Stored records
§ §

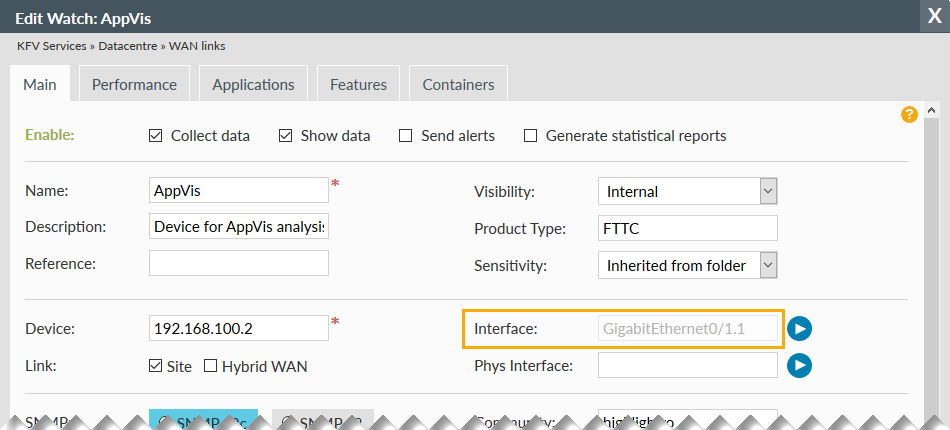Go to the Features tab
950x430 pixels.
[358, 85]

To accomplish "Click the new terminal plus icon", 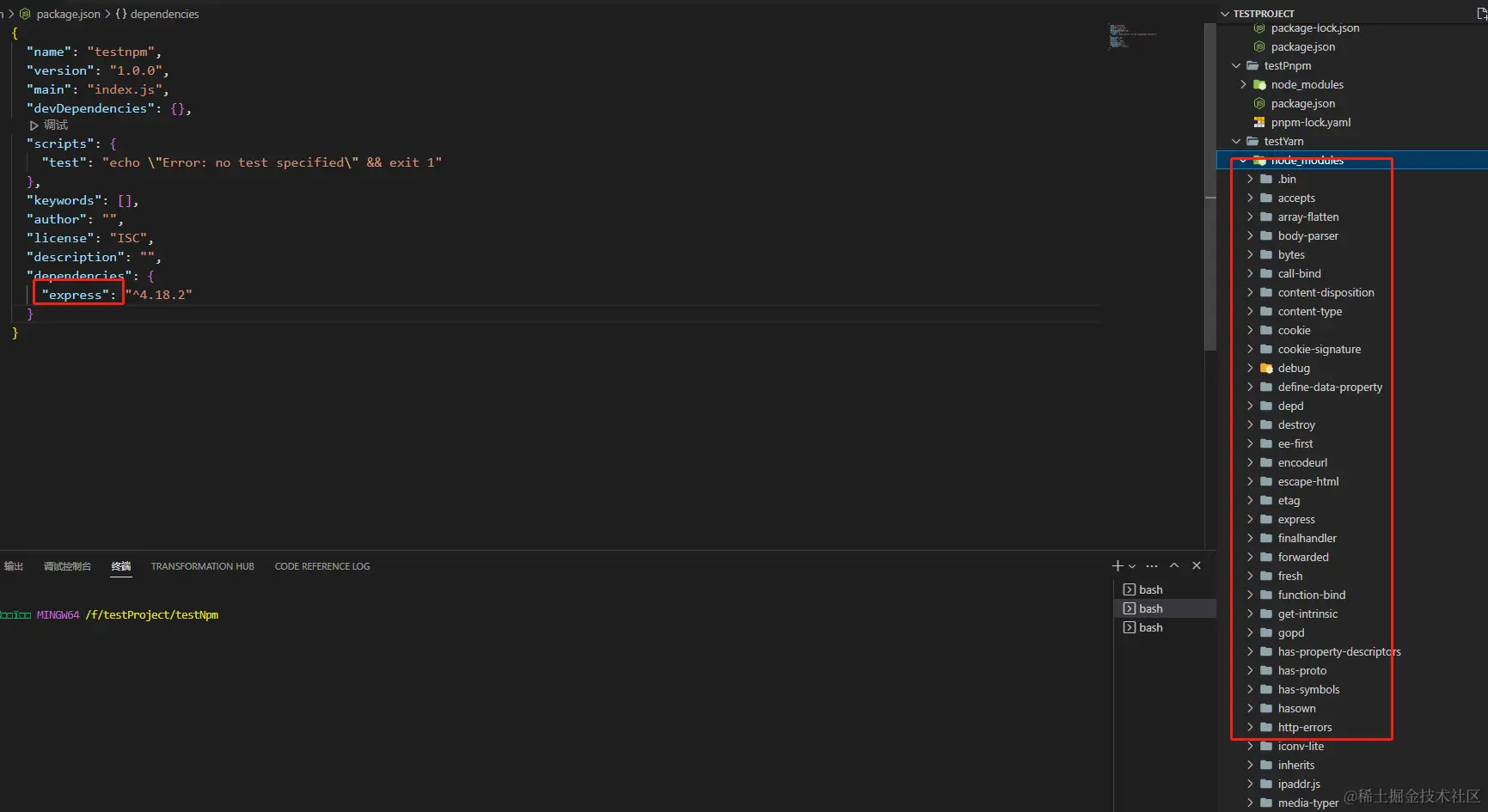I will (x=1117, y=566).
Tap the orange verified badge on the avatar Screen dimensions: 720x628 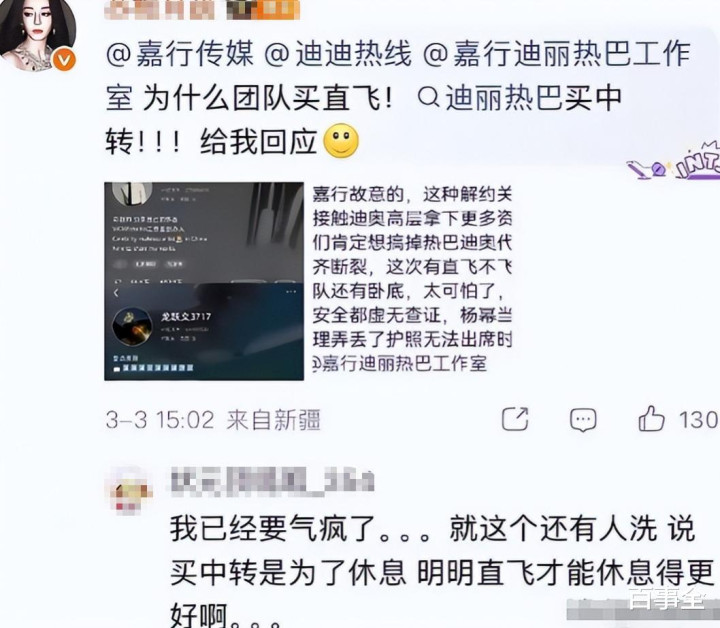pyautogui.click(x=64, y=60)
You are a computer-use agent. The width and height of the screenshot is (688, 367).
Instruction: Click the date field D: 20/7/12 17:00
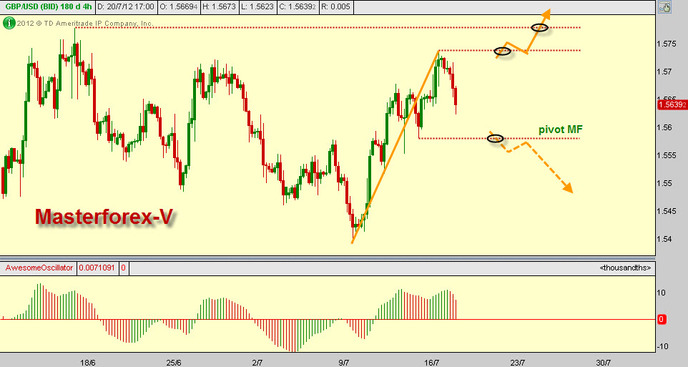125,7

§ §

TO DO —
Only the lines from the one containing "You are a computer-use" through the last line of the entries belong in the answer, given again exactly. Images stay out.

ANSWER FOR THIS EXERCISE —
You are a computer-use agent. The width and height of the screenshot is (688, 367).
Instruction: Click the date field D: 20/7/12 17:00
125,7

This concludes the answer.